Değerlendirilen destinasyonların çoğu, iç çatışmalar ve ekonomik çalkantılar gibi kendi iç sorunlarından muzdarip ve muhtemelen yüz binlerce göçmeni barındırmada zorluk çekecekler. Buna rağmen, kötü koşulları, Gazze'den veya başka yerlerden transfer edilen kişilerin kabulü karşılığında kendilerine ekonomik destek veya başka faydalar sunabilecek anlaşmaların kapısını açtı.

Mısır'ın itirazı ve baskısı

Ekim 2023'te Gazze Savaşı'nın patlak vermesinden haftalar sonra, İsrailli yetkililer Gazze Şeridi sakinlerinin zorla göç ettirilmesine yönelik planlardan açıkça bahsetmeye başladılar. Bu fikir, ABD Başkanı Donald Trump'ın bu yılın başlarında 2 milyon Filistinlinin Mısır ve Ürdün'e transfer edilmesini talep etmesiyle daha büyük bir yankı oluşturdu. Trump, ABD'nin Gazze Şeridi'ni kontrol edeceğini ve “Gazze Rivierası” olarak tanımladığı plan ile Gazze’nin uluslararası bir turizm merkezi olarak yeniden geliştirileceğini de söyledi.
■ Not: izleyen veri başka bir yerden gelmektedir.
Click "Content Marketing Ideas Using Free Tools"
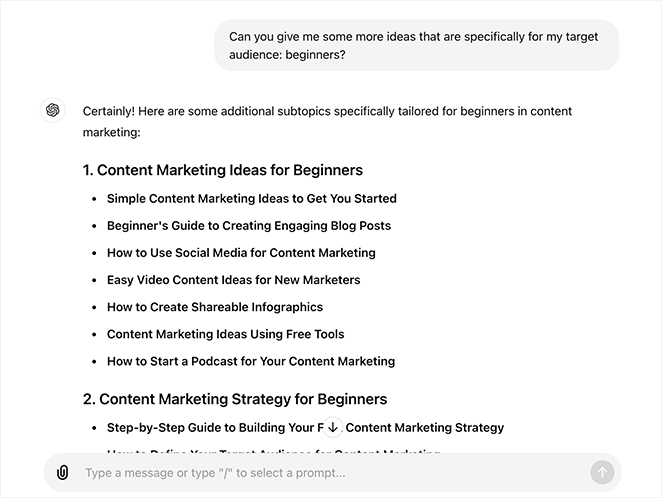Viewport: 662px width, 498px height. [225, 334]
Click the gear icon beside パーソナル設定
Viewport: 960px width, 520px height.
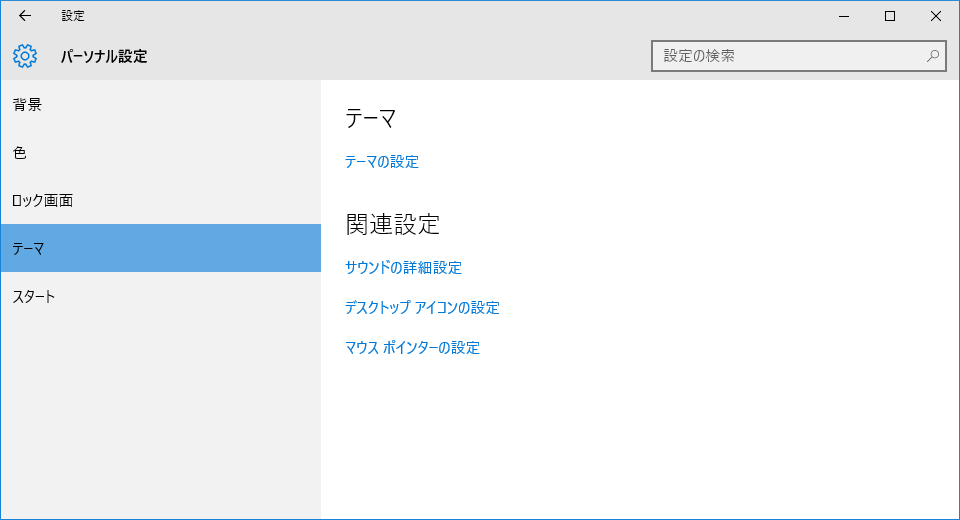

Bu talepler, İsrail ve ABD'nin Gazze Şeridi sakinlerini Sina'ya yerleştirme baskısına boyun eğmeyen Kahire ile Washington arasında gerginliğe yol açtı. Wall Street Journal'a konuşan bazı kişiler, bu baskının devam ettiğini belirtti.

Mısır, Gazze Şeridi'nin sakinlerinden boşaltılması fikrine, uluslararası hukuku ihlal eden ve Filistin davasının tasfiyesi ile sonuçlanacak bir etnik temizlik operasyonu olarak gördüğü için şiddetle karşı çıkıyor. Bazı kaynaklara göre, ABD'nin baskısı, birçok görüşmenin İsrailli ve Mısırlı yetkililer arasında sözlü atışmalar da dahil olmak üzere tartışmalarla geçmesine neden oldu.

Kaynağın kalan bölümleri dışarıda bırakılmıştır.